Database Indexing Strategies

An index is a data structure the database maintains alongside a table so that some queries can answer in O(log N) instead of O(N). Pick the wrong index, or no index, and the query planner does what it has to do — read every row.

Most index problems are one of two: (a) the right index doesn't exist, or (b) the index exists but the planner doesn't use it. This page is a working catalogue, focused on Postgres because it's the most expressive but the principles transfer.

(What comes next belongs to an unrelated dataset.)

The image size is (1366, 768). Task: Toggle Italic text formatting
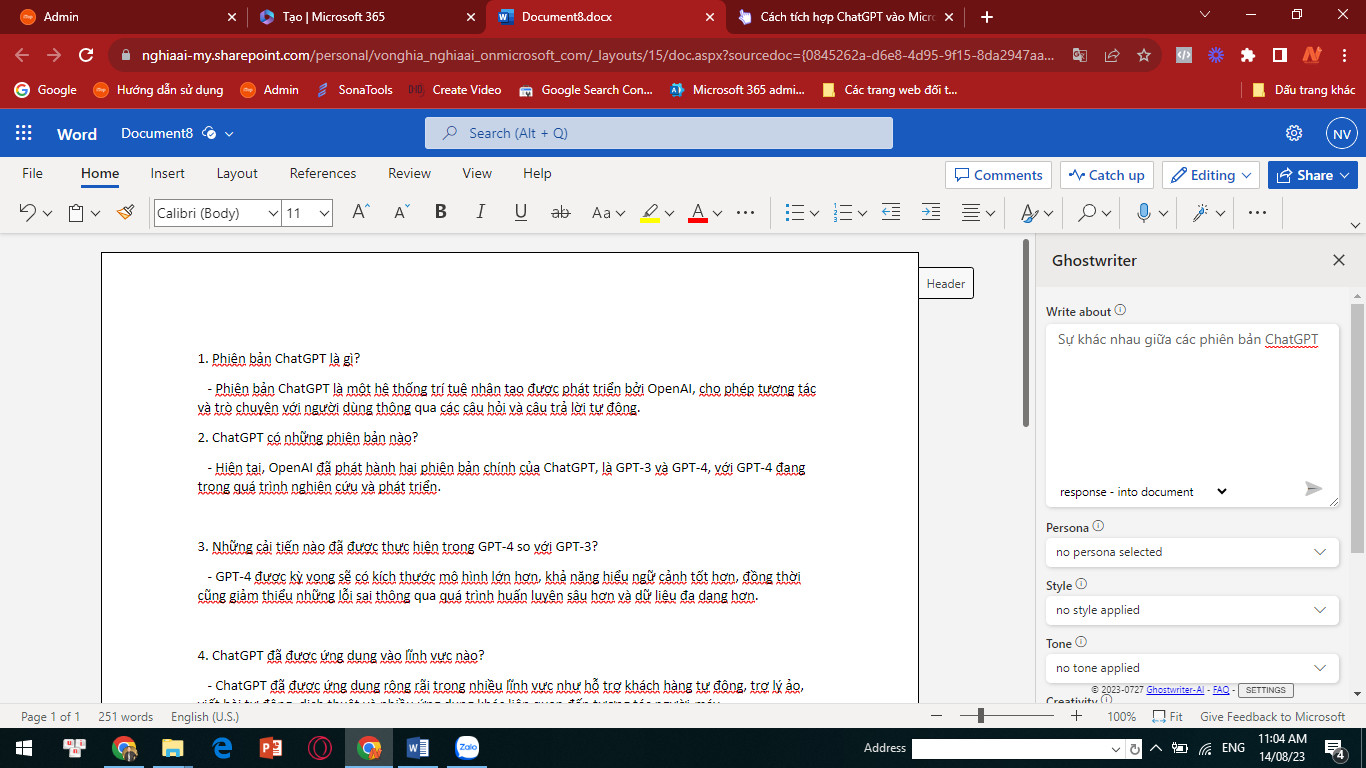click(x=480, y=213)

The index types you actually use

Type	Postgres name	What it indexes	Best for
B-tree	`BTREE` (default)	Ordered scalar columns	Equality, range, ORDER BY, LIMIT
Hash	`HASH`	Hashed scalar columns	Equality only — almost always B-tree wins instead
GIN	`GIN`	Composite values (arrays, JSONB, full-text)	"Does the array contain X", "is this JSON path matching"
GiST	`GIST`	Geometric/spatial, range types, custom	Geographic queries, range overlap
BRIN	`BRIN`	Block range summaries	Huge tables with naturally clustered values (time-series)
Bloom	`bloom` extension	Set membership	Many low-selectivity columns combined
Hash (unique)	n/a (use B-tree)	n/a	Don't reach for hash. Postgres B-tree handles equality fine.

For 90% of OLTP queries, B-tree is the answer. The rest of the table matters when your workload has specific shapes.

When each index type wins

B-tree

Default. Sorted, supports equality and range. Multi-column B-tree on (a, b, c) supports queries with a, with (a, b), with (a, b, c) — but NOT just b or just c. The "leftmost-prefix" rule.

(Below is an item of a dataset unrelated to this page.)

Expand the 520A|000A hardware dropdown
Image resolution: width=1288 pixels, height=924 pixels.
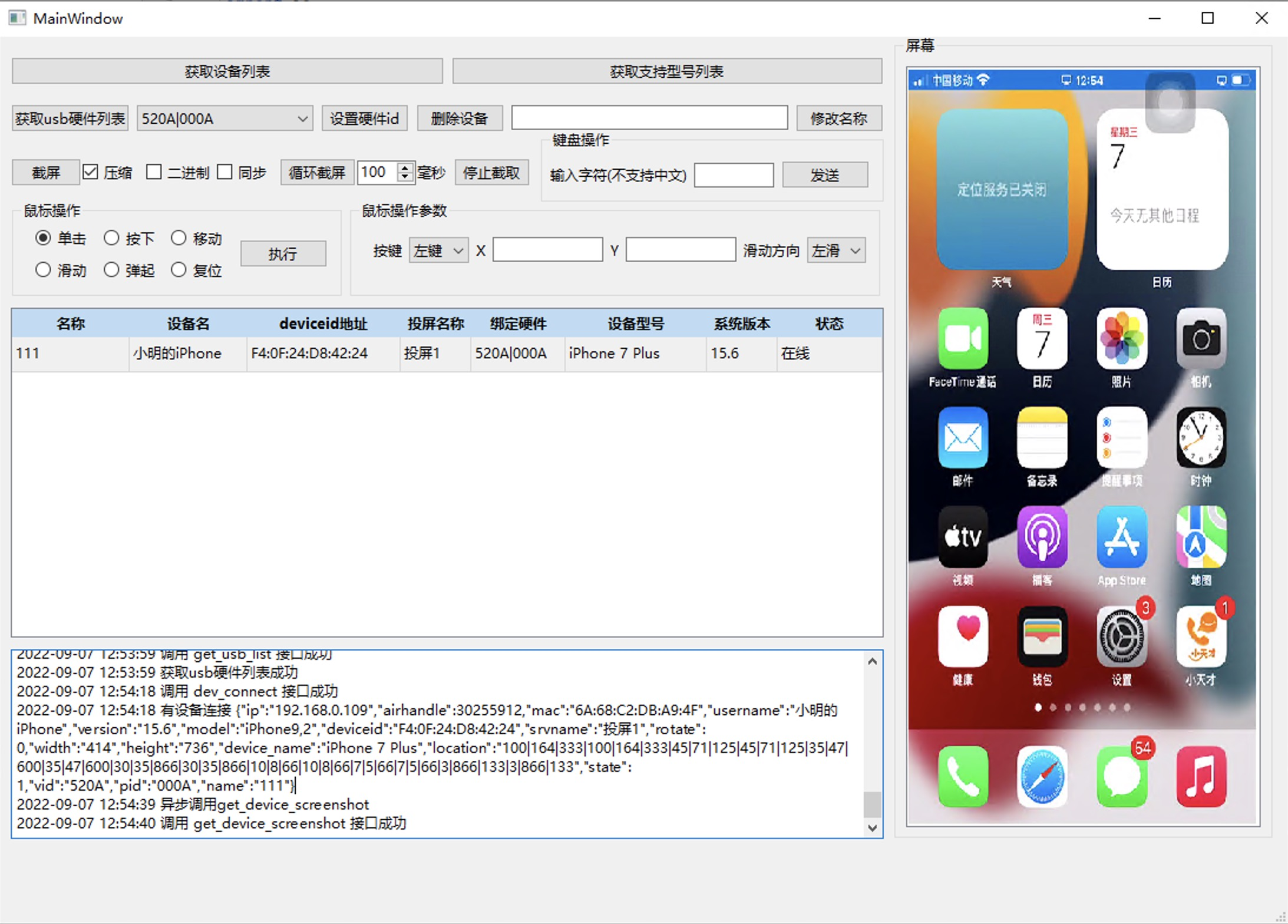tap(224, 118)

Use covering indexes (INCLUDE) to add non-key columns the query needs without paying for them in the sort key:

CREATE INDEX idx_orders_user ON orders (user_id) INCLUDE (status, total);

This makes index-only scans work for SELECT status, total FROM orders WHERE user_id = ?. Saves the trip to the heap.

GIN

For arrays, JSONB, full-text, trigram. The right answer for:

WHERE tags @> ARRAY['urgent', 'paid'] — JSONB or array containment.
WHERE doc_tsv @@ to_tsquery('database & sharding') — full-text.
WHERE name % 'jak' — trigram for fuzzy match.

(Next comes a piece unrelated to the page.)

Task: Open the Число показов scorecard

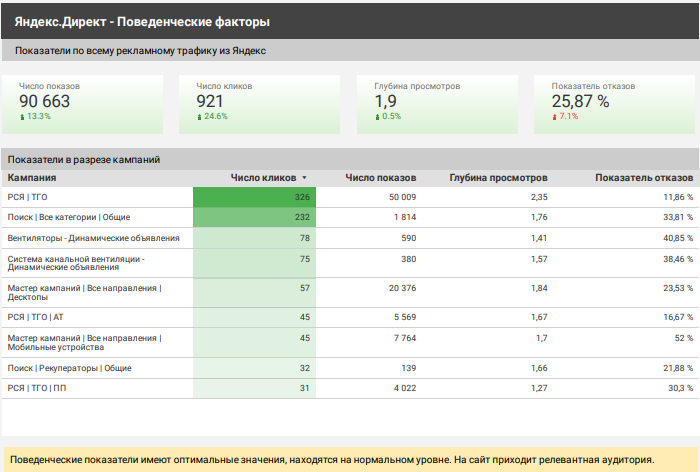Action: [83, 103]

Trade-off: GIN indexes are slower to update (especially under heavy write workloads) than B-tree. For read-heavy JSONB columns, very much worth it. For write-heavy, profile before adding.

BRIN

For tables where physical order on disk correlates with the indexed column — typically time-series. Stores summaries of block ranges (min/max per range). Tiny on disk. Useful only when the correlation is real.

CREATE INDEX idx_metrics_time ON metrics USING BRIN (recorded_at)
  WITH (pages_per_range = 32);

A BRIN on a 1 TB time-series table might be 50 MB compared to a 100 GB B-tree. Lookup is approximate but precise enough — the planner narrows to a few hundred MB then scans them.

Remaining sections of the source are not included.